Het wordt daarbij voor werkgevers aantrekkelijker om AOW’ers langer in dienst te houden, zodat langer gebruik kan worden gemaakt van hun kennis en ervaring. Zo wordt bijvoorbeeld de opzegtermijn van hun contract één maand en wordt de loondoorbetaling bij ziekte teruggebracht naar dertien weken in plaats van twee jaar, ook omdat AOW’ers geen recht hebben op WIA. Werkgevers vinden de loondoorbetaling bij ziekte nu vaak nog een belangrijke belemmering om gepensioneerden in dienst te houden of aan te nemen. In 2018 worden de nieuwe maatregelen geëvalueerd. Dan wordt bepaald of de loondoorbetaling bij ziekte tot zes weken wordt teruggebracht.

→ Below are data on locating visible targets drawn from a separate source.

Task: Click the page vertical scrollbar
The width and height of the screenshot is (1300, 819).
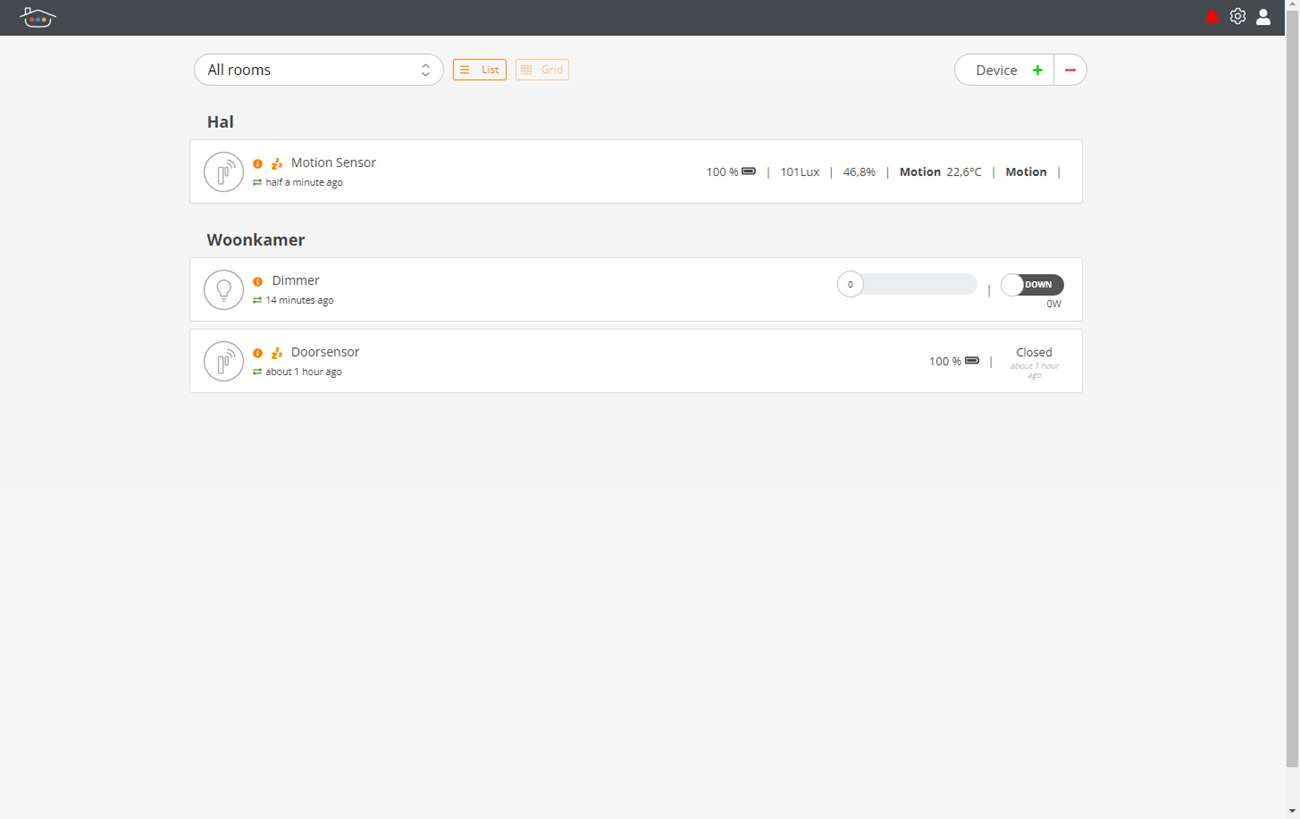Action: pos(1292,400)
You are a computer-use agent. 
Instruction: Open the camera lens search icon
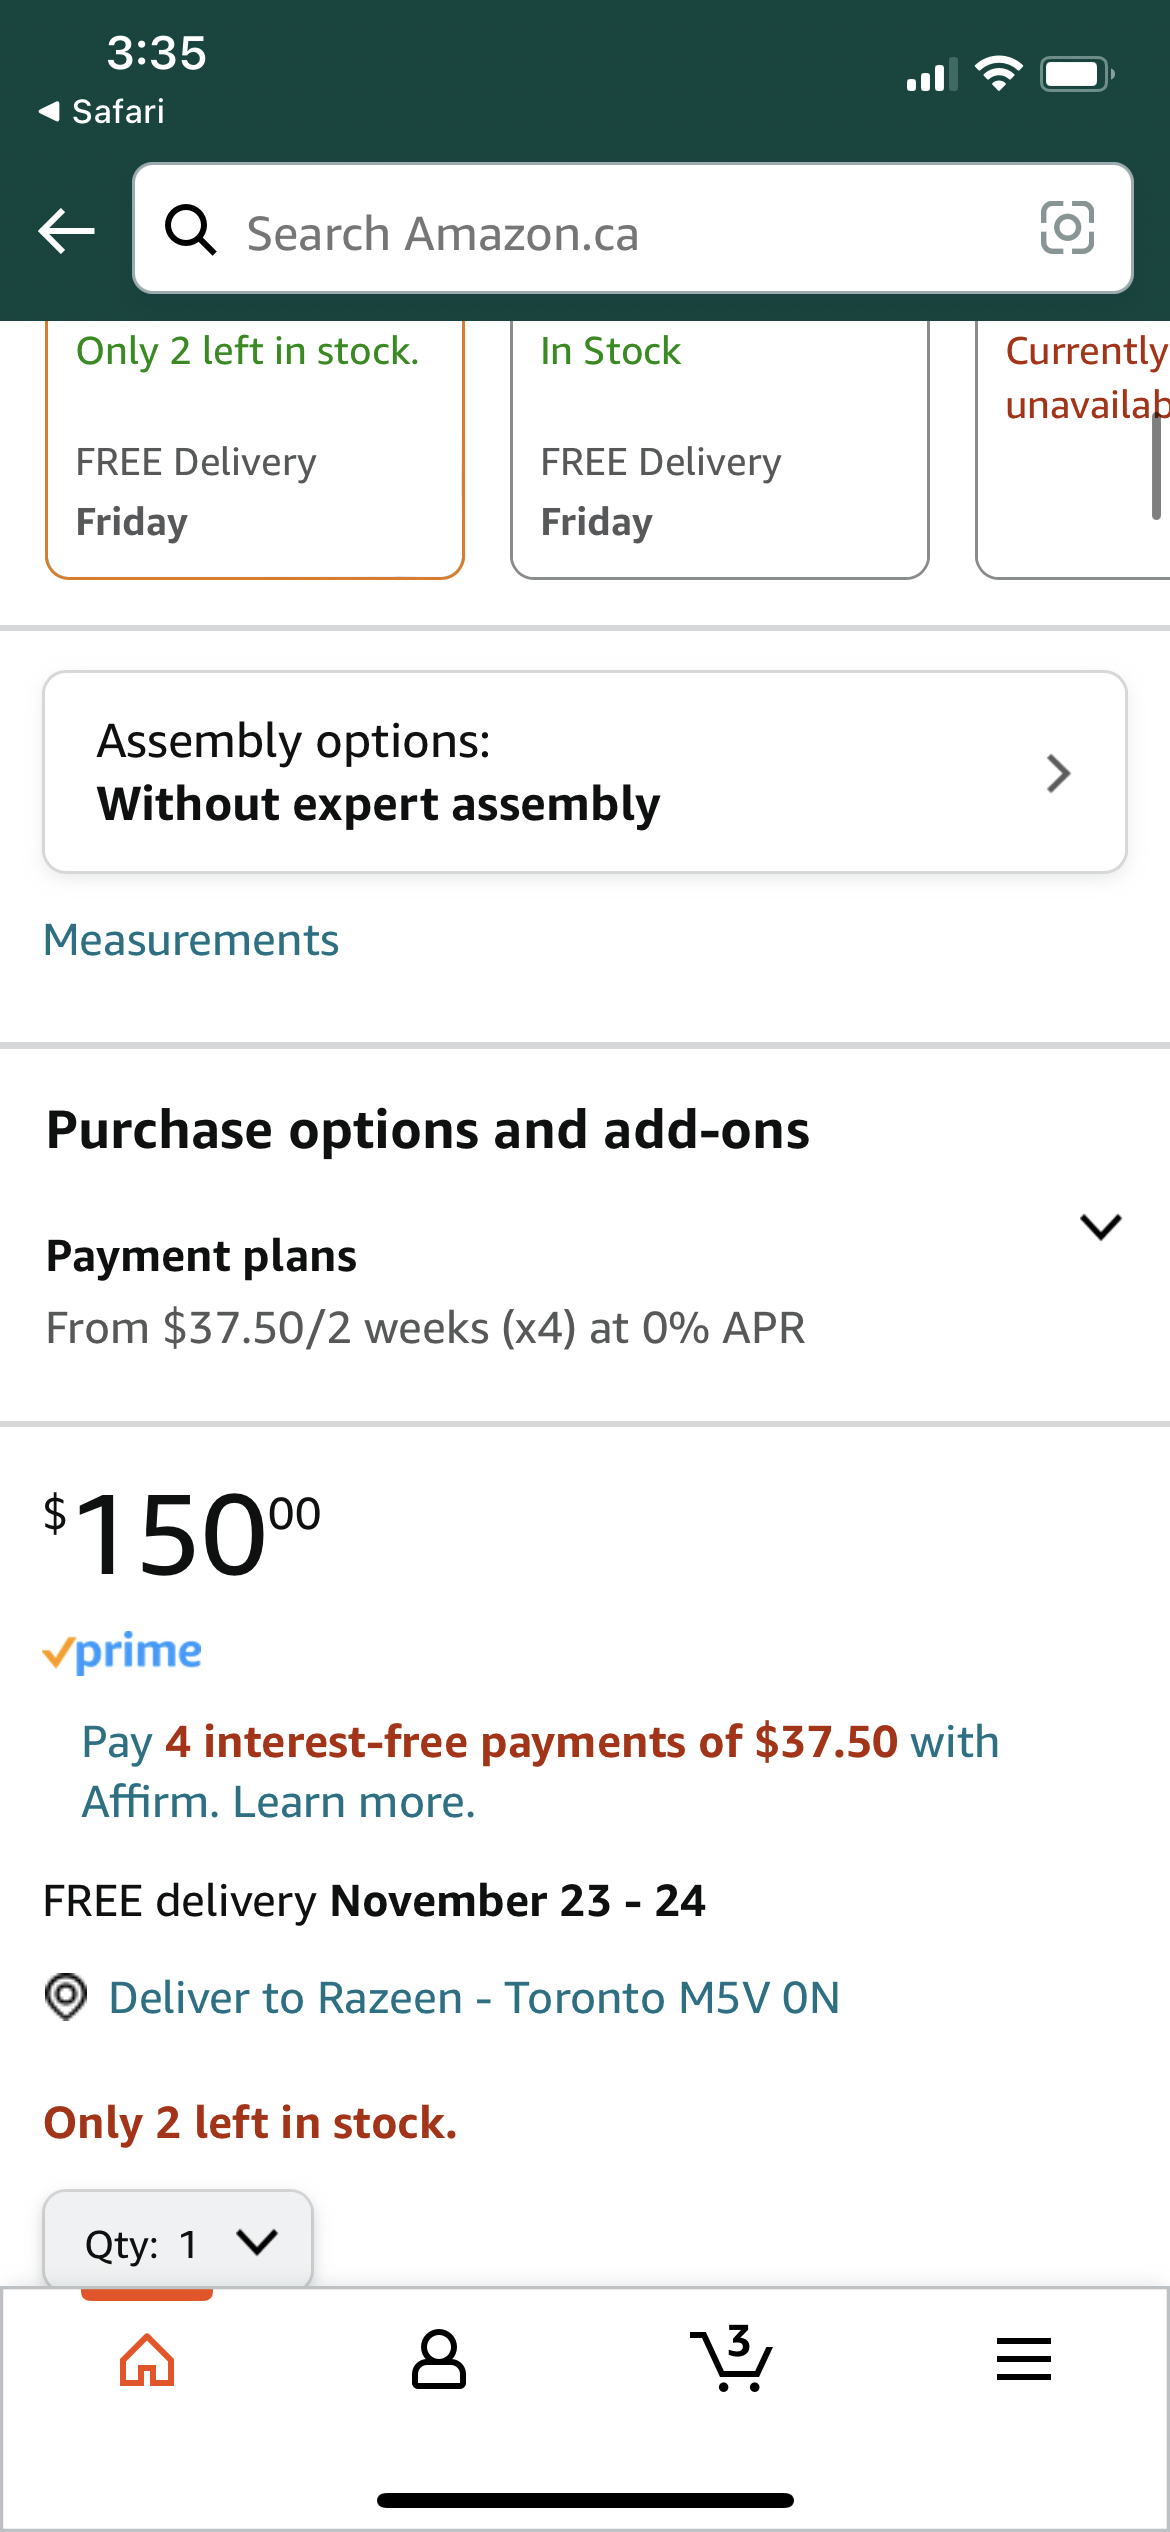pyautogui.click(x=1067, y=228)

Werkgevers in de publieke sector  worden nu net zoals in de private sector verplicht om doorwerkende AOW’ers als eerste te ontslaan bij een reorganisatie. Een werkgever hoeft daarnaast ook niet verplicht in te gaan op een verzoek van een AOW’er om het aantal werkuren uit te breiden. Dit zodat andere werknemers er niks van zullen voelen. Verder krijgen WAO’ers recht op ten minste het minimumloon. Dit recht bestond tot nu toe nog niet. Als er een cao van toepassing is moet een AOW’er uiteraard hetzelfde cao-loon ontvangen als andere werknemers die hetzelfde werk doen.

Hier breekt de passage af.